EXERCISE DETAILS — Reproduce word for word the part of the listing that opens with the line containing "Open the 插件" and closes with the line containing "tap(985, 314)", including both of those lines and nothing else.

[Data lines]

# # #

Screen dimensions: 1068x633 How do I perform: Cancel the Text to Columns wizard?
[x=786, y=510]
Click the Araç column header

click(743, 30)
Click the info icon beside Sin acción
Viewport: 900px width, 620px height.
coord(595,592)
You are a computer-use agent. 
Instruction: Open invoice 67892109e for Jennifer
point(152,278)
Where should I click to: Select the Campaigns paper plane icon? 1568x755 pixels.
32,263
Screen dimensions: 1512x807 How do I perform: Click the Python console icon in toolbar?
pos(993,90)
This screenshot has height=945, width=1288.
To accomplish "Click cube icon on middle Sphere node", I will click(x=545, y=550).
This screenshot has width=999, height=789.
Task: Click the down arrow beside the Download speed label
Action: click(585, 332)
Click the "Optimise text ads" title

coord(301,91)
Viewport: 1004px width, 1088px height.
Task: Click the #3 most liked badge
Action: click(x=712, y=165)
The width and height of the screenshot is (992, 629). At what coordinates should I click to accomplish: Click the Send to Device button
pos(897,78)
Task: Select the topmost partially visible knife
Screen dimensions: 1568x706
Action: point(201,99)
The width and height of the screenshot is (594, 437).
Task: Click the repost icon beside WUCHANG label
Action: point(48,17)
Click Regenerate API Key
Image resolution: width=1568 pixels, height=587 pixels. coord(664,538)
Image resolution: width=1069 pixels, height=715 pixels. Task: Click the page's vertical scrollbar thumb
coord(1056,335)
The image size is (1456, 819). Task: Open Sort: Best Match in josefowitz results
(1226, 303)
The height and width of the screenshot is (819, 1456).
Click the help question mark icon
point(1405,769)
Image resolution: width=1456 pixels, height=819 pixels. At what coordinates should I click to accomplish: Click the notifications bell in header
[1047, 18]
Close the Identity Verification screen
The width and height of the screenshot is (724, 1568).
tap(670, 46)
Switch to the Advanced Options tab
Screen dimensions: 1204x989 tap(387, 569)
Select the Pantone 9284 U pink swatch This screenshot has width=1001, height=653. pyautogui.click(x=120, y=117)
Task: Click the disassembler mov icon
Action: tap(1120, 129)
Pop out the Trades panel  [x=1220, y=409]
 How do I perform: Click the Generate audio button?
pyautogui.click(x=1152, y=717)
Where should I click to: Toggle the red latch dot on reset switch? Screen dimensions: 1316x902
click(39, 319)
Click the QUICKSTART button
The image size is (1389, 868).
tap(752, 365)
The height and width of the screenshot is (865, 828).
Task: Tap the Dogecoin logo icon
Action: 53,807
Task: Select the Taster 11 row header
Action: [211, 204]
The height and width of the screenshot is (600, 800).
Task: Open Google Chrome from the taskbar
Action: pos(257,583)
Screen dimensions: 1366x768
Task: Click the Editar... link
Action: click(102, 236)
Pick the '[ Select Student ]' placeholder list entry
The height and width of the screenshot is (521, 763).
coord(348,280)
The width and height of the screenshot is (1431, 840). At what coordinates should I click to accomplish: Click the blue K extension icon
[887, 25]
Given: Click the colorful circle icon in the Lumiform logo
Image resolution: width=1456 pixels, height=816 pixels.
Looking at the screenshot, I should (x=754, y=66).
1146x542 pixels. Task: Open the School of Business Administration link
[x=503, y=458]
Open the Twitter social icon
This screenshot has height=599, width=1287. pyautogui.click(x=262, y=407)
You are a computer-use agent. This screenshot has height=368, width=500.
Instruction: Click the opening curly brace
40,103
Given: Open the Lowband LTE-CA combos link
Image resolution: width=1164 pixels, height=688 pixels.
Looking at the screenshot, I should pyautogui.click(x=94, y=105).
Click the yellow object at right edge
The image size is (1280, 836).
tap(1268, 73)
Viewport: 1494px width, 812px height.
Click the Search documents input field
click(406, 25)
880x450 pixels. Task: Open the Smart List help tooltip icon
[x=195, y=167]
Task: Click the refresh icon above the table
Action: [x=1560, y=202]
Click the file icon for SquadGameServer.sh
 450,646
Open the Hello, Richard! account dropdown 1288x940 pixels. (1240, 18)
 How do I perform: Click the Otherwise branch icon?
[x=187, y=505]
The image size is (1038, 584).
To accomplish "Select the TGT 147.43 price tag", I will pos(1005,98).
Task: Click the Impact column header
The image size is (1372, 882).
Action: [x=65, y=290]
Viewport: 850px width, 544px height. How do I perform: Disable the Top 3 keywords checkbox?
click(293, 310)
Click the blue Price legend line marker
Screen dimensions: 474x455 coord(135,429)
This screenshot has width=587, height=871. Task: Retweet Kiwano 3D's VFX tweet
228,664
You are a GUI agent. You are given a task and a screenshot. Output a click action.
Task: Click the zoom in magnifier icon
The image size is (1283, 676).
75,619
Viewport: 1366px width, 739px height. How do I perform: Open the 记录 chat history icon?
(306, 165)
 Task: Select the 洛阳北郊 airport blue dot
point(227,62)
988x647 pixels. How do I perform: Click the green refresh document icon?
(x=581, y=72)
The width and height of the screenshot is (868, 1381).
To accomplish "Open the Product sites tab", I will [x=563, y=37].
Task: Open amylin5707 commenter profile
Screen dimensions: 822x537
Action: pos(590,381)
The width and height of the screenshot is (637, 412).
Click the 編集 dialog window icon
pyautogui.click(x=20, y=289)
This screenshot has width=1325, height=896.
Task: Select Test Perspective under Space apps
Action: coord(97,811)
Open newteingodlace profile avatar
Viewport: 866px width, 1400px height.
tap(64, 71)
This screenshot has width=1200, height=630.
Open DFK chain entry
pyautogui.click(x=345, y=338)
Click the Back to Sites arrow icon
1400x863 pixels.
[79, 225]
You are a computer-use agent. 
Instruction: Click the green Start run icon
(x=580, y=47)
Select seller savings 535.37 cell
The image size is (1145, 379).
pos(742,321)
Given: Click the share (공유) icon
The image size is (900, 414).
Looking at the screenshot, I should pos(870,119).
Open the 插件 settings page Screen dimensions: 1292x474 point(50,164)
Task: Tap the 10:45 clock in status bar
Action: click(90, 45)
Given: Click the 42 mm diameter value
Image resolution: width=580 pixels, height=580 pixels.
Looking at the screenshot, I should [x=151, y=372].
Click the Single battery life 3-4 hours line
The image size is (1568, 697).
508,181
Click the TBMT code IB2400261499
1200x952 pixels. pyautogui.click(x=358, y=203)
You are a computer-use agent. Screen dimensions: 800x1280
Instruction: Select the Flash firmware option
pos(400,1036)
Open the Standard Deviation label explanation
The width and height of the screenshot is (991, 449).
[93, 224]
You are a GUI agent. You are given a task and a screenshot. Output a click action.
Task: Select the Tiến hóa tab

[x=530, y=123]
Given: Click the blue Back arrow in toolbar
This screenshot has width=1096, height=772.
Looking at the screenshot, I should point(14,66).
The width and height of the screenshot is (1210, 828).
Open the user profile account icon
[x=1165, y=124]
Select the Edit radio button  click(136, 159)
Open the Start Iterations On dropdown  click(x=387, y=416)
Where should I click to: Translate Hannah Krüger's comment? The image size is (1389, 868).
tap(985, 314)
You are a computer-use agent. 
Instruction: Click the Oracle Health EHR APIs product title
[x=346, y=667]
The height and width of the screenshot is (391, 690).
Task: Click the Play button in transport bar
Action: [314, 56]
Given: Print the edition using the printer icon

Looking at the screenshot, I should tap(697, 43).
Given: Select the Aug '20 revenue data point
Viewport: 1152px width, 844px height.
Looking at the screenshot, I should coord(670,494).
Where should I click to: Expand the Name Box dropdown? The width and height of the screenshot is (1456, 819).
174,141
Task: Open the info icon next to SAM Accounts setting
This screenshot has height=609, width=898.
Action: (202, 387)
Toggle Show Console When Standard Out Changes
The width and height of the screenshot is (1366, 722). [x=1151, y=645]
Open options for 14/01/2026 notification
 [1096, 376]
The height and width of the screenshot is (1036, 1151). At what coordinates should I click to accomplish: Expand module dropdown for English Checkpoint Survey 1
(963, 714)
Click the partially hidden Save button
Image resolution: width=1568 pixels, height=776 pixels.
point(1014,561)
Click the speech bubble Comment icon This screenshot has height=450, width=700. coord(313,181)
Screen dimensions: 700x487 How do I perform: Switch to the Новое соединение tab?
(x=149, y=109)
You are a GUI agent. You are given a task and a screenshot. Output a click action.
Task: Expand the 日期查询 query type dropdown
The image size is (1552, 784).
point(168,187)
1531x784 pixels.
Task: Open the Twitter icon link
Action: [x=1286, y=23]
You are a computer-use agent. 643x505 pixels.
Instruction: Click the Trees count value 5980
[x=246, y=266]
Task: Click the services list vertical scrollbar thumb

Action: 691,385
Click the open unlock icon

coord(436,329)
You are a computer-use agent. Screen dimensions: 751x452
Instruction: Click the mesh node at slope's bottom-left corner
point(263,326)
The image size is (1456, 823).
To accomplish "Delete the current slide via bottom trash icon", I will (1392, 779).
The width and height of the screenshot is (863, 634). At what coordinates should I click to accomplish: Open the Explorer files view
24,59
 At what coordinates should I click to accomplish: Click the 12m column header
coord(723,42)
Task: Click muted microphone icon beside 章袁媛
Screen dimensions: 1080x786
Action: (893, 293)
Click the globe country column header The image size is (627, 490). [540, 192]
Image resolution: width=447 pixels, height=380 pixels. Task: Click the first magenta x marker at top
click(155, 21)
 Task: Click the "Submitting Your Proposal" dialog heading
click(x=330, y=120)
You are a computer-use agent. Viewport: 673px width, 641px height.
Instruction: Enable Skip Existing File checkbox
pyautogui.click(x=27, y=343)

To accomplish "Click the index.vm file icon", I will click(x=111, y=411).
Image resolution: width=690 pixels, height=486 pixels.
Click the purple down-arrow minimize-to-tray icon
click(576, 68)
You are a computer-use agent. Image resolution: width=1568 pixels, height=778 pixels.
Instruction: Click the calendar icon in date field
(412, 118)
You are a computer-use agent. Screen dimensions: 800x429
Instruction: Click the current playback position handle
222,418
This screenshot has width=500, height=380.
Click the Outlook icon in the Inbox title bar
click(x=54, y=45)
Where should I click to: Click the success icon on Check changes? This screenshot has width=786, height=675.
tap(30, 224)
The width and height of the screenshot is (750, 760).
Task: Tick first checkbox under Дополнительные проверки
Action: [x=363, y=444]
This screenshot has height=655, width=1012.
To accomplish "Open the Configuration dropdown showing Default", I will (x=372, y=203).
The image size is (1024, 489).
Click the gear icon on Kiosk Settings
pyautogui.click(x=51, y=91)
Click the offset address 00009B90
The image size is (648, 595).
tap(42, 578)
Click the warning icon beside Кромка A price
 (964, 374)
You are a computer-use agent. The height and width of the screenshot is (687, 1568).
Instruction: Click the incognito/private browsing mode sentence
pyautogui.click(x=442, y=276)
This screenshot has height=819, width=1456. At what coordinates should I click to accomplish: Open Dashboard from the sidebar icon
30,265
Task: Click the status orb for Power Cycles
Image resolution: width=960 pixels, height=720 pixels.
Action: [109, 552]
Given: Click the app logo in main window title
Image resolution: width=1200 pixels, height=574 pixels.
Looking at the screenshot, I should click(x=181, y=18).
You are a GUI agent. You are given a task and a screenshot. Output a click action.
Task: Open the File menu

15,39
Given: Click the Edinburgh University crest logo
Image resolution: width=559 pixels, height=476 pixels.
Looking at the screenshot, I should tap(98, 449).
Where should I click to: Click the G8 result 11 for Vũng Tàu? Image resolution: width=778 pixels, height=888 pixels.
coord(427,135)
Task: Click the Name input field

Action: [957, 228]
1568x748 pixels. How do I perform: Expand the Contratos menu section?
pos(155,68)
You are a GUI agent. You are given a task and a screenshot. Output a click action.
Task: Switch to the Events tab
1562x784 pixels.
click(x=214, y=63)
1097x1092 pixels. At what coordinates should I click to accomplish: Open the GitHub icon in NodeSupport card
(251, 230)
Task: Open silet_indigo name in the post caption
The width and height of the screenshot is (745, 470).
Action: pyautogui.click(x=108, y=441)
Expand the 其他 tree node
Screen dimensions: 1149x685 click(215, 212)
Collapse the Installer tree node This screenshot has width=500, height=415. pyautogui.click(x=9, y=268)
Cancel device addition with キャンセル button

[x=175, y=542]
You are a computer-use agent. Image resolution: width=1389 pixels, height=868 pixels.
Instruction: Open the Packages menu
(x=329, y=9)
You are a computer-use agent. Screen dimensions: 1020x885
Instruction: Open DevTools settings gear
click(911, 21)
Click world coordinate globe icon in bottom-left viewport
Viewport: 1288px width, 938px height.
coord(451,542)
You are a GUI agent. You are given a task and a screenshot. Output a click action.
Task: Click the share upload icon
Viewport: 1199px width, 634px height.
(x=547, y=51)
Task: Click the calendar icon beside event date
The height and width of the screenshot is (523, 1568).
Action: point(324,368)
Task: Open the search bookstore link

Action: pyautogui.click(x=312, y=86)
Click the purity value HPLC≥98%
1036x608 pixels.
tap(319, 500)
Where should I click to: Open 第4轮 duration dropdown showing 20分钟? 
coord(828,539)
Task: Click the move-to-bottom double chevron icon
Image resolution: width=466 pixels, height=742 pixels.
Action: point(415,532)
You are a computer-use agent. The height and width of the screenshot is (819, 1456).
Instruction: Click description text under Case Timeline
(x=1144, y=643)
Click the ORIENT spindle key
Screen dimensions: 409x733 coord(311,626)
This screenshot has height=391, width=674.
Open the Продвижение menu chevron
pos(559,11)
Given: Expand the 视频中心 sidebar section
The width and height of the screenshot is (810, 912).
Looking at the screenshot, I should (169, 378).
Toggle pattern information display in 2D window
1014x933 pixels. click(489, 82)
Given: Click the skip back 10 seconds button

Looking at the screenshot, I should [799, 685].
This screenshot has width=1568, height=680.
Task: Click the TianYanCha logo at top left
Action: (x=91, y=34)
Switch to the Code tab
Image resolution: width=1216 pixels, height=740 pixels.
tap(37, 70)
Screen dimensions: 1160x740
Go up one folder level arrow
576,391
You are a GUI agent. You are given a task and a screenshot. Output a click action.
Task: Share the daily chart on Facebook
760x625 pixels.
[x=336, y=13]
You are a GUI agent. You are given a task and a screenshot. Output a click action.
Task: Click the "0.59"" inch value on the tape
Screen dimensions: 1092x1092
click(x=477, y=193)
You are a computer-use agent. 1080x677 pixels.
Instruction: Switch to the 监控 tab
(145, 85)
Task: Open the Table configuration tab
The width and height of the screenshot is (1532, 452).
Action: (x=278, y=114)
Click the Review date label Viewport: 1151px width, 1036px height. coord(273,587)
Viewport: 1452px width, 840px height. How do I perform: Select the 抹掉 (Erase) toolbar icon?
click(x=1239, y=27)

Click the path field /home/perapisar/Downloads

# # #

SOLUTION FOR THIS EXERCISE —
Open the 插件 settings page Screen dimensions: 1292x474 point(50,164)
Task: Tap the 10:45 clock in status bar
Action: click(90, 45)
Given: Click the 42 mm diameter value
Image resolution: width=580 pixels, height=580 pixels.
Looking at the screenshot, I should [x=151, y=372].
Click the Single battery life 3-4 hours line
The image size is (1568, 697).
508,181
Click the TBMT code IB2400261499
1200x952 pixels. pyautogui.click(x=358, y=203)
You are a computer-use agent. Screen dimensions: 800x1280
Instruction: Select the Flash firmware option
pos(400,1036)
Open the Standard Deviation label explanation
The width and height of the screenshot is (991, 449).
[93, 224]
You are a GUI agent. You are given a task and a screenshot. Output a click action.
Task: Select the Tiến hóa tab

[x=530, y=123]
Given: Click the blue Back arrow in toolbar
This screenshot has width=1096, height=772.
Looking at the screenshot, I should point(14,66).
The width and height of the screenshot is (1210, 828).
Open the user profile account icon
[x=1165, y=124]
Select the Edit radio button  click(136, 159)
Open the Start Iterations On dropdown  click(x=387, y=416)
Where should I click to: Translate Hannah Krüger's comment? The image size is (1389, 868).
tap(985, 314)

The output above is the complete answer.